Kesembilan, daya beli (purchasing power) yang masih kurang baik. Selama beberapa tahun terakhir, daya beli konsumen Indonesia tampak melemah, sekalipun pertumbuhan ekonomi diklaim membaik dan inflasi terkendali.
Tetapi realitas di lapangan keluhan masyarakat terkait daya beli, disertai dengan kenaikan harga harga komoditas pangan, tak bisa dipungkiri.
Apalagi gelombang PHK semakin meluas, berkisar 63 ribuan masyarakat kehilangan pekerjaan.
Apalagi persentase kelas menengah atas pun mengalami reduksi sekitar 1,1 juta; dari 47,9 juta pada 2024 menjadi 46,7 pada 2025.
Kalau kelas menengah atas saja amblas, yang nota bene punya fulus yang cukup baik, apalagi kelompok menengah bawah?
Dan kesepuluh, konsumen Indonesia masih terancam oleh produk adiktif. Fenomena ini menjadi anti klimaks betapa masyarakat konsumen masih menjadi korban produk adiktif, baik yang ilegal dan atau legal.
Produk adiktif ilegal seperti narkotika prevalensi penggunanya makin meluas. Di sisi yang lain, penggunaan produk adiktif legal (rokok), juga makin eskalatif.
Prevalensi konsumsi rokok makin miris, sebab sebanyak 32 persen masyarakat Indonesia (70 jutaan) adalah perokok aktif. Belum lagi prevalensi perokok anak yang kian eskalatif dan progresif, jumlahnya mencapai 7,4 persen atau sekitar 6 juta anak.
Makin banyak anak dan remaja yang tersandera rokok elektronik, bahkan vape. Sebab itu, menjadi masuk akal dan patut didukung jika vape dilarang (menjadi barang ilegal) sebagaimana usulan BNN, sebab banyak narkoba yang "nyaru" pada rokok vape (30 persen).
Itulah sekelumit potret sosiologis konsumen Indonesia, yang masih banyak diliputi oleh berbagai fenomena yang paradoks. Patut menjadi bahan "percikan permenungan" pada momen Harkonas 26 April 2026 ini.

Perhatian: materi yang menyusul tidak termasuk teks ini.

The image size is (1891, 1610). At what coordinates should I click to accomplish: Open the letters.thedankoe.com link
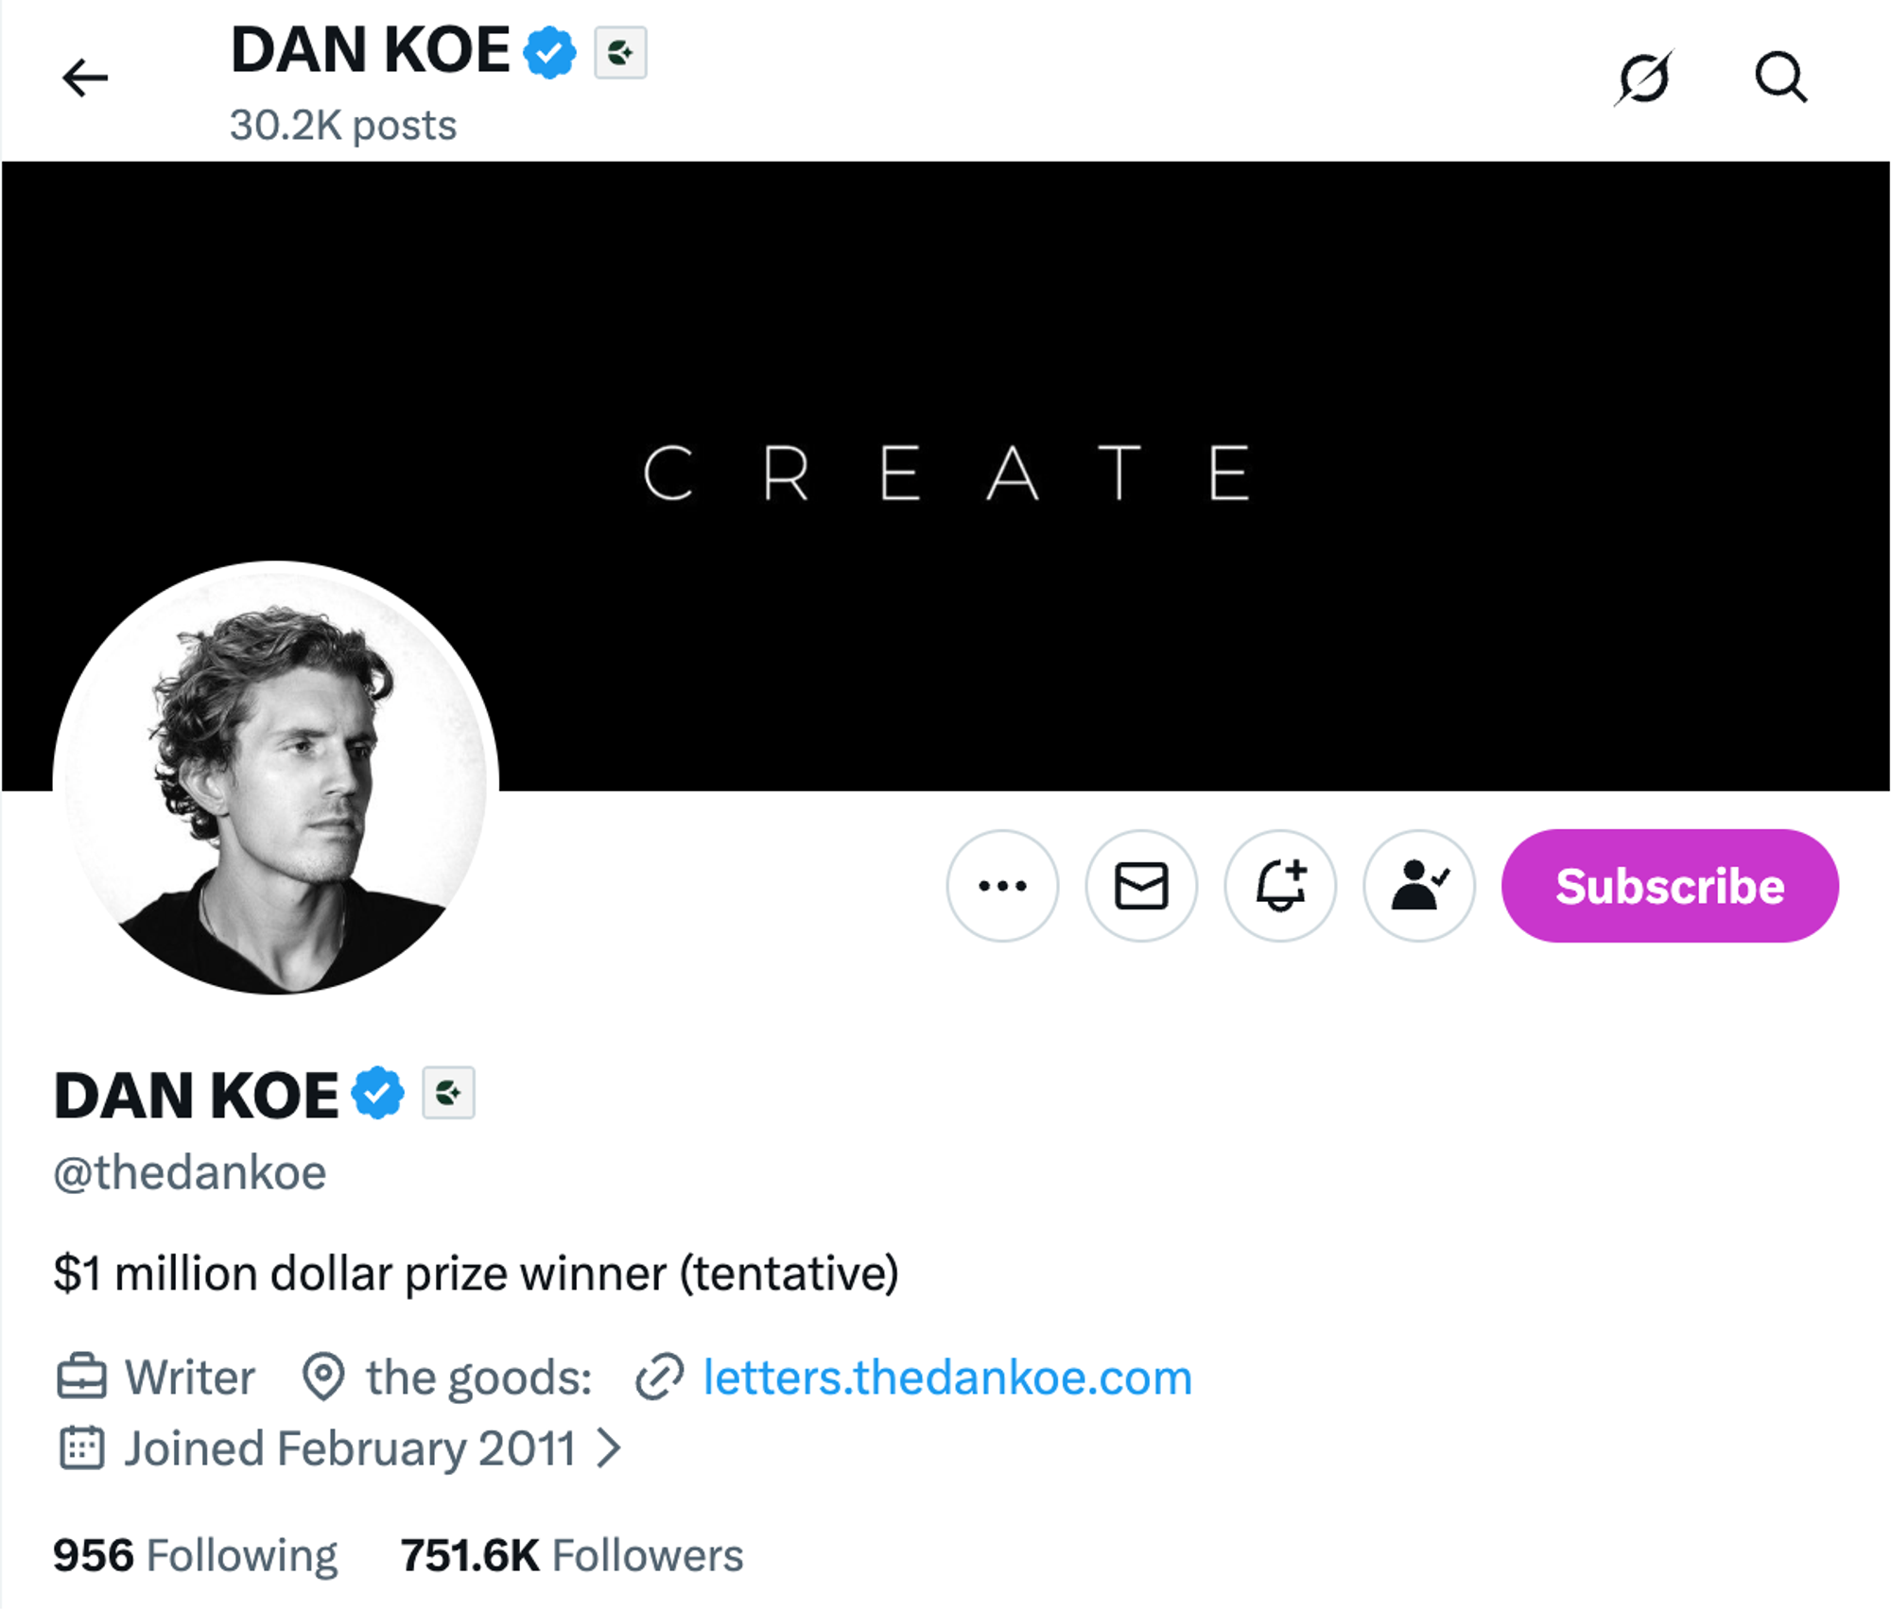(x=946, y=1377)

Semoga ada upaya holistik dan integratif yang dilakukan oleh negara, untuk memberdayakan konsumen Indonesia.
Kita berharap pada 2027 profil konsumen Indonesia akan membaik dan berdaya. Bravo konsumen Indonesia! [*]
[*] Penulis adalah Pegiat Perlindungan Konsumen, Ketua Forum Konsumen Berdaya Indonesia (FKBI).